Leniel Maccaferri's blog: Processing Stack Overflow data dump with Apache Spark

This post is about the final work I did for one of the disciplines of the Master's degree I'm currently attending at UFRJ - Federal University of Rio de Janeiro in the branch of Data and Knowledge Engineering (Databases) that is under the division of Computer and Systems Engineering department at COPPE\UFRJ.

The discipline is called Special Topics in Databases IV and is taught by professor Alexandre Bento de Assis Lima.

The presentation (PPT slides) is in Brazilian Portuguese. I'll translate the slides to English in this blog post. They give an overall view about the work done.

The final paper is written in English.

Files

- Trabalho prático sobre Apache Spark envolvendo um problema típico de Big Data (apresentação\presentation).pdf (in Portuguese)

- Processing Stack Overflow data dump with Apache Spark (in English)

Abstract. This paper describes the process involved in building an ETL tool based on Apache Spark. It imports XML data from Stack Overflow data dump.
The XML files are processed using Spark XML library and converted to a DataFrame object. The DataFrame data is then queried with Spark SQL library.
Two applications were developed: spark-backend and spark-frontend. The first one contains the code responsible for dealing with Spark while the later one is user centric allowing the users to consume the data processed by Spark.

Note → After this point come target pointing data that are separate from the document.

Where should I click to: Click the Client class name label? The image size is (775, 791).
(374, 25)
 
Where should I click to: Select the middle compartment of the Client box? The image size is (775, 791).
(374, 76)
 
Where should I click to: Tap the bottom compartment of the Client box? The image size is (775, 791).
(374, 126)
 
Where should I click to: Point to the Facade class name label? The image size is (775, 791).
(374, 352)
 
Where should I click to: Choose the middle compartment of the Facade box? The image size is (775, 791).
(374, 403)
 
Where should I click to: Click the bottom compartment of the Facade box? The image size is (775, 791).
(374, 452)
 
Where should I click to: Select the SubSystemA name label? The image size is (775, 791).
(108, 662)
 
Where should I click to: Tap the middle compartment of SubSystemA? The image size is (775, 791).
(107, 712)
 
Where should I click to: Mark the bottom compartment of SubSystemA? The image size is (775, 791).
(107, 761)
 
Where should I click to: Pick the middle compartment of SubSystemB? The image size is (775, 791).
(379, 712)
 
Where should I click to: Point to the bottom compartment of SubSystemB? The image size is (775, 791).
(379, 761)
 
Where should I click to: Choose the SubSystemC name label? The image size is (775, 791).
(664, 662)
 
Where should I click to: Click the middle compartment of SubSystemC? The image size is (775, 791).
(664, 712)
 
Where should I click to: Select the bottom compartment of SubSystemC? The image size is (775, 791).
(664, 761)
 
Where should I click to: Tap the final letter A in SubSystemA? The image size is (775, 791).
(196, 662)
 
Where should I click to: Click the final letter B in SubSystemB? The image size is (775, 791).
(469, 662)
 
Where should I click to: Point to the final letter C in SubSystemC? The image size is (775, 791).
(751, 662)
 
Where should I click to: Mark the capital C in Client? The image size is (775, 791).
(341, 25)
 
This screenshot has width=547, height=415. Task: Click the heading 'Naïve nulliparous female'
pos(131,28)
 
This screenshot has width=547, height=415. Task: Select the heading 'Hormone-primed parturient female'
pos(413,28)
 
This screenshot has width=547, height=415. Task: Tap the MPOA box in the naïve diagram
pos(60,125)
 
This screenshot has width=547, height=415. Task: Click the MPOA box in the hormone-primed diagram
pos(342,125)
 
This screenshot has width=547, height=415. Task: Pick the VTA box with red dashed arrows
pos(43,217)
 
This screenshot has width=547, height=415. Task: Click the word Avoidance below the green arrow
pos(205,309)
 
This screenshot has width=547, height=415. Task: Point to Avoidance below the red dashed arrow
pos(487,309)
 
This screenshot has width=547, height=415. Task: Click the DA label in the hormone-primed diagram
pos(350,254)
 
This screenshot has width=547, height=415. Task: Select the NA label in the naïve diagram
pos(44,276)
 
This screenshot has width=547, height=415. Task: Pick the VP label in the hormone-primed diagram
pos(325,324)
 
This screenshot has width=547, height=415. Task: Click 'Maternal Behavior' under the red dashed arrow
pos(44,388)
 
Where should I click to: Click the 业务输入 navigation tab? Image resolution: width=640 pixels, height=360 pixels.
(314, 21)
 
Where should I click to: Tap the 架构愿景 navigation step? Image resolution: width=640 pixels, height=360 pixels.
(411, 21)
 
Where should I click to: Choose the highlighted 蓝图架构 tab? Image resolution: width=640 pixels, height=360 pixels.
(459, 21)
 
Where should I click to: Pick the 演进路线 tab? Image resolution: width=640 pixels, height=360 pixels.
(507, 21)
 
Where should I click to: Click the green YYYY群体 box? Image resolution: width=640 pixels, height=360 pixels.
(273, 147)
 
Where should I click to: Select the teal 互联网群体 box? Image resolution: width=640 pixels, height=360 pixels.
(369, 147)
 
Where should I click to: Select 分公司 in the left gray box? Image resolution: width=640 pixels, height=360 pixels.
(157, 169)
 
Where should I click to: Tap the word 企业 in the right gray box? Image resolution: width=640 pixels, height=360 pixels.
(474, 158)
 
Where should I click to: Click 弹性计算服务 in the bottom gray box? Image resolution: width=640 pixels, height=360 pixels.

All the code developed is in English and should be easy to read.

Presentation

Objective
Problem
Technologies
Strategy used to acquire the data
Development
Conclusion
Links

Objective

Put into practice the concepts presented during the classes.
Have a closer contact with modern technologies used to process Big Data.
Automate the Extraction\Mining of valuable\interesting information hidden in the immensity of data.

Problem

Analyse StackOverflow data dump available on the internet on a monthly basis.
The data dump is composed of a set of XML files compacted with the .7z extension.
Even after compaction the biggest file has 15.3 GB. This size is directly linked to the data volume handled by Big Data.
Spark at first will be used as an ETL tool (ETL = Extract > Transform > Load) to prepare the data consumed by a front-end web app.
"At first" because there's also the possibility of using Spark as a tool to process the data that'll be shown in the web app.

Technologies

Apache Spark 2.0.1 +
Spark XML 0.4.1 +
Spark SQL 2.0.2
Ubuntu 16.04 LTS (Xenial Xerus)
Linux VM (virtual machine) running on Parallels Desktop 12 for Mac
Scala 2.11.8
XML (Extensible Markup Language)
XSL (Extensible Stylesheet Language)
Play Framework 2.5 (front end)
Eclipse Neon 4.6.1 with Scala IDE 4.5.0 plugin as the IDE

Strategy used to acquire the data

Got the .torrent file that contains all the data dumps from Stack Exchange family of sites - https://archive.org/details/stackexchange
Selected the eight .7z files related to StackOverflow: stackoverflow.com-Badges.7z, stackoverflow.com-Comments.7z, stackoverflow.com-PostHistory.7z, stackoverflow.com-PostLinks.7z, stackoverflow.com-Posts.7z, stackoverflow.com-Tags.7z, stackoverflow.com-Users.7z, stackoverflow.com-Votes.7z

Development

To make the work viable (running locally out of a cluster), a single .xml file [Users.xml] was used. A subset of 100.000 lines (32.7 MB) was selected. This file has a total of 5,987.287 lines (1.8 GB).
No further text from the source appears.